Open Plan Offices Encourage Long Working Hours
08-12-2006
A study commissioned to identify key changes in the office working environment over the past four decades has uncovered a stark correlation between the growth in the number of open plan offices and the lengthening of worker's hours.
For those working in the 1970s, open plan offices and long working hours as characteristics of working life were only identified by 5% and 6% of respondents respectively. By the 1980s, both had doubled in significance (open plan offices at 13%, long working hours at 12%) apparently tracking each other. In the 1990s their growth exploded, with open plan offices being highlighted by 33% of respondents and long working hours by 22%.
In the current decade, the curve continues upwards, with open plan offices being recognised as the most significant characteristic of the modern workplace (53%) with long working hours following in second place (37%).
The relation between the characteristics seems clear, which leads to the question of whether open plan offices lead people to spend more time in the workplace? Does the fact that workers and their managers have a clear view of each other lead to pressures of "presenteeism"?
Or, conversely, does an open plan office lead to increased social interaction between colleagues, and therefore a desire to spend longer in the workplace? Or, perhaps, do the numerous and continual distractions of an open plan office mean that people are finding that their most productive work time is out of normal working hours, and are therefore arriving at the office earlier and staying later?

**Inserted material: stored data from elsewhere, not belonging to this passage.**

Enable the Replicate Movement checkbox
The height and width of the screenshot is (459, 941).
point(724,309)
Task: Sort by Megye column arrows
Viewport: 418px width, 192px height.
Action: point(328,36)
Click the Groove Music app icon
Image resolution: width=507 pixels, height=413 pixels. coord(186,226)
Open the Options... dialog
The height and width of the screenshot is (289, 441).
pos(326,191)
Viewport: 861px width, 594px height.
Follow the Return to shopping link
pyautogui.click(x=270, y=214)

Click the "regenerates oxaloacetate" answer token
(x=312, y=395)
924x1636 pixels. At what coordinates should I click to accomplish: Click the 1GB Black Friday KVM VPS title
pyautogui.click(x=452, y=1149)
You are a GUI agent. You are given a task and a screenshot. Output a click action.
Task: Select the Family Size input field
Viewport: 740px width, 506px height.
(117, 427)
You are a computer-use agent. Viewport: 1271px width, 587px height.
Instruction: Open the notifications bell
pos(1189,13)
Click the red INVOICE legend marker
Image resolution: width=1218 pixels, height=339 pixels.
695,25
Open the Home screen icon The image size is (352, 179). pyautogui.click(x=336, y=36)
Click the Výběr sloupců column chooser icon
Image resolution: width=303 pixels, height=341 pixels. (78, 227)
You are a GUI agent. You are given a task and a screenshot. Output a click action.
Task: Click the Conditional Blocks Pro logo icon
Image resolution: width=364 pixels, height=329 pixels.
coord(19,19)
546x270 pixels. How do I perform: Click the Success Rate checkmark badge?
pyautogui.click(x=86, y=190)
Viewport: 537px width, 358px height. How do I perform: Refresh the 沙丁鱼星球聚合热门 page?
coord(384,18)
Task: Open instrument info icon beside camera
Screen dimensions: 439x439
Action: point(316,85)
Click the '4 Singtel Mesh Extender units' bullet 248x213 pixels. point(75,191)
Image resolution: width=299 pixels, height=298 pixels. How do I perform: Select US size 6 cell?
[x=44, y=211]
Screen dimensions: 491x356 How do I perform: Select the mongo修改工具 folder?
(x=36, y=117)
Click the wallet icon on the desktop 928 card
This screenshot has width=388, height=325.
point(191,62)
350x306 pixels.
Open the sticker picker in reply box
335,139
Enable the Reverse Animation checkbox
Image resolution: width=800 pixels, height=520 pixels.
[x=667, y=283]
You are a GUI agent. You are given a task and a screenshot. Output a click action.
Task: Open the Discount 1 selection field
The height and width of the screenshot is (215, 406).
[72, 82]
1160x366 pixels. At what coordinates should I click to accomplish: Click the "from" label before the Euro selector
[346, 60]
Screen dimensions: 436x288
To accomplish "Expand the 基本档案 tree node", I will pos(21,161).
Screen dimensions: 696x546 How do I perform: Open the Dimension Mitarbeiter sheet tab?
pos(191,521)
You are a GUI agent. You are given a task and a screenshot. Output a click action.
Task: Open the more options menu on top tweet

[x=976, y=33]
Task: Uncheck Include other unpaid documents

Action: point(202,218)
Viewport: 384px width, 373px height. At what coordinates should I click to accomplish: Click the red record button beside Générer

Dr Carsten Sørensen, London School of Economics, comments: "The move from individual offices to open-plan was a necessary step to enable better communication and through this speed up decisions. It made everyone visible and immediately accessible. It also made it clear to everyone who is at work and who is not. The fact the open-plan offices and long working hours follow each other is a reflection of increased pressure on information workers."
We are now at a stage where organisations fundamentally need to reconsider this arrangement as both customers and employees demand flexibility beyond that offered by the open plan office. Such new measures require managing outcome and not attendance. It critically requires mutual trust enabling flexible and distributed information work away from the office.